Obstetrical Unit, Shamir Medical Center (formerly Assaf Harofeh Medical Center), Zerifin, Israel.
Affiliated to the Faculty of Medicine, Tel Aviv University, Tel Aviv, Israel.
Fetal Diagn Ther. 2024;51(5):474-477. doi: 10.1159/000539658. Epub 2024 Jun 4.
OpenAI's GPT-4 (artificial intelligence [AI]) is being studied for its use as a medical decision support tool. This research examines its accuracy in refining referrals for fetal echocardiography (FE) to improve early detection and outcomes related to congenital heart defects (CHDs).
Past FE data referred to our institution were evaluated separately by pediatric cardiologist, gynecologist (human experts [experts]), and AI, according to established guidelines. We compared experts and AI's agreement on referral necessity, with experts addressing discrepancies.

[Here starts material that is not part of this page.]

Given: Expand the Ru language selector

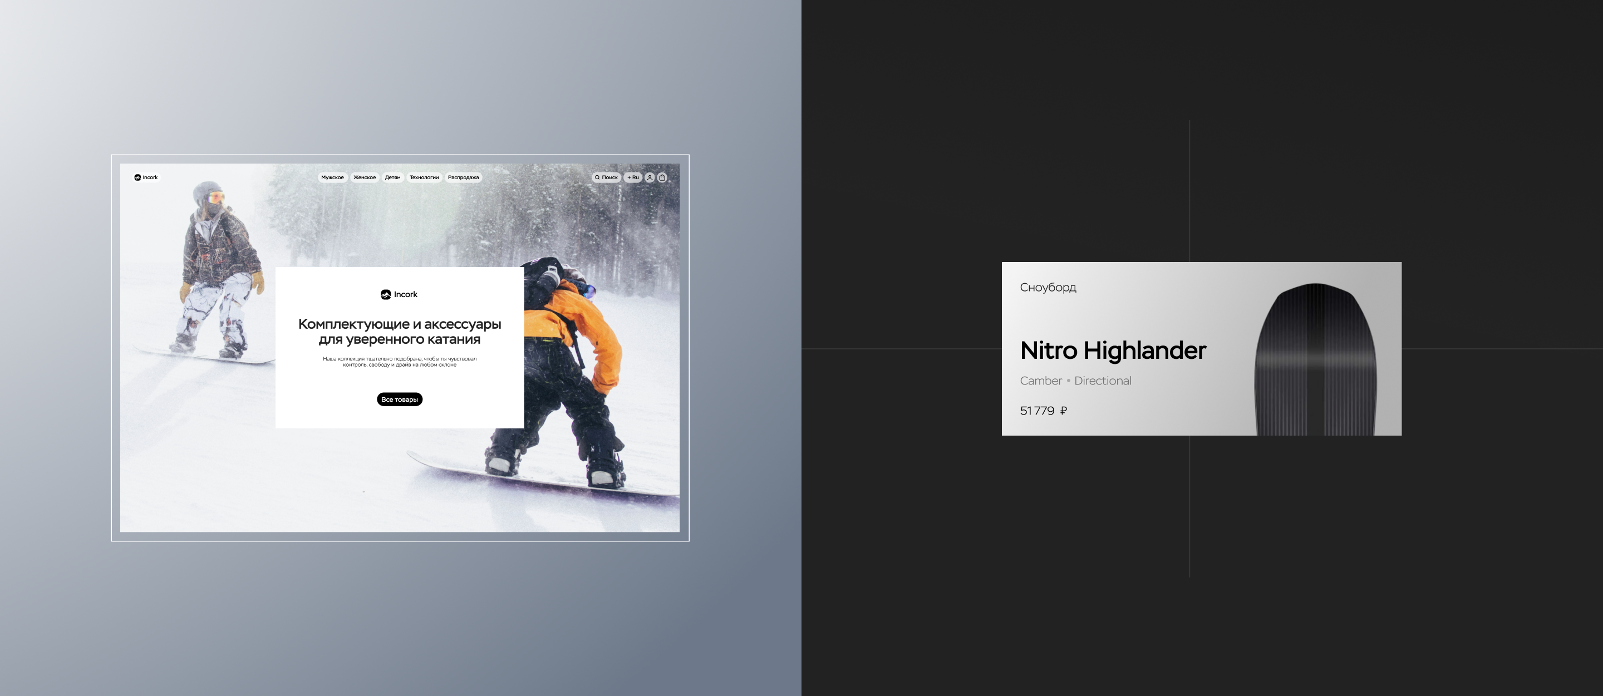Looking at the screenshot, I should pos(633,177).
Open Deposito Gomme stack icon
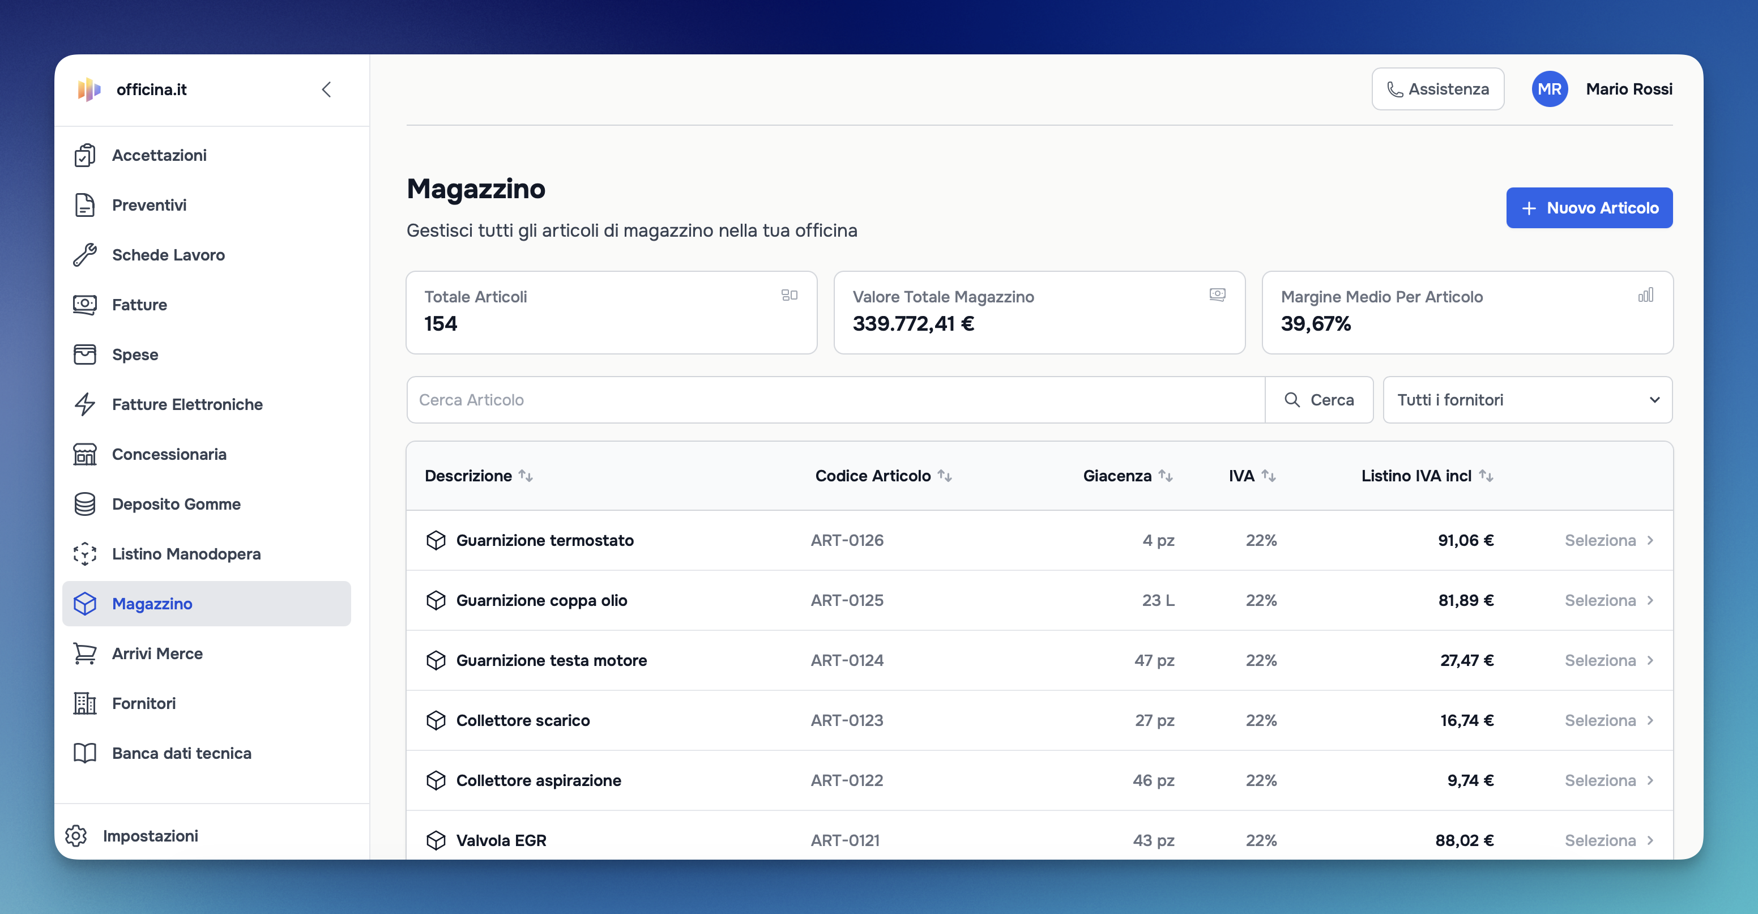 (x=85, y=504)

Total of 59 FE cases were addressed retrospectively. Cardiologist, gynecologist, and AI recommended performing FE in 47.5%, 49.2%, and 59.0% of cases, respectively. Comparing AI recommendations to experts indicated agreement of around 80.0% with both experts (p < 0.001). Notably, AI suggested more echocardiographies for minor CHD (64.7%) compared to experts (47.1%), and for major CHD, experts recommended performing FE in all cases (100%) while AI recommended in majority of cases (90.9%). Discrepancies between AI and experts are detailed and reviewed.
The evaluation found moderate agreement between AI and experts. Contextual misunderstandings and lack of specialized medical knowledge limit AI, necessitating clinical guideline guidance. Despite shortcomings, AI's referrals comprised 65% of minor CHD cases versus experts 47%, suggesting its potential as a cautious decision aid for clinicians.
OpenAI 的 GPT-4(人工智能)正在被研究作为一种医疗决策支持工具。这项研究旨在评估其在改进胎儿超声心动图(FE)转诊以提高先天性心脏病(CHD)早期检测和相关结果方面的准确性。
根据既定指南,分别由儿科心脏病专家、妇产科医生(人类专家[专家])和 AI 对既往转诊至我院的 FE 数据进行评估。我们比较了专家和 AI 在转诊必要性上的一致性,由专家解决差异。
共回顾性处理了 59 例 FE 病例。心脏病专家、妇产科医生和 AI 分别建议在 47.5%、49.2%和 59.0%的病例中进行 FE。将 AI 的建议与专家进行比较,结果表明 AI 与两位专家的一致性约为 80.0%(p < 0.001)。值得注意的是,AI 建议对轻度 CHD 进行更多超声心动检查(64.7%),而专家建议(47.1%);对于重度 CHD,专家建议所有病例(100%)进行 FE,而 AI 建议多数病例(90.9%)进行。对 AI 和专家之间的差异进行了详细审查和回顾。
评估发现 AI 与专家之间存在中等程度的一致性。上下文误解和缺乏专业医学知识限制了 AI,需要临床指南的指导。尽管存在缺陷,但 AI 的转诊包括 65%的轻度 CHD 病例,而专家为 47%,这表明其作为临床医生谨慎决策辅助工具的潜力。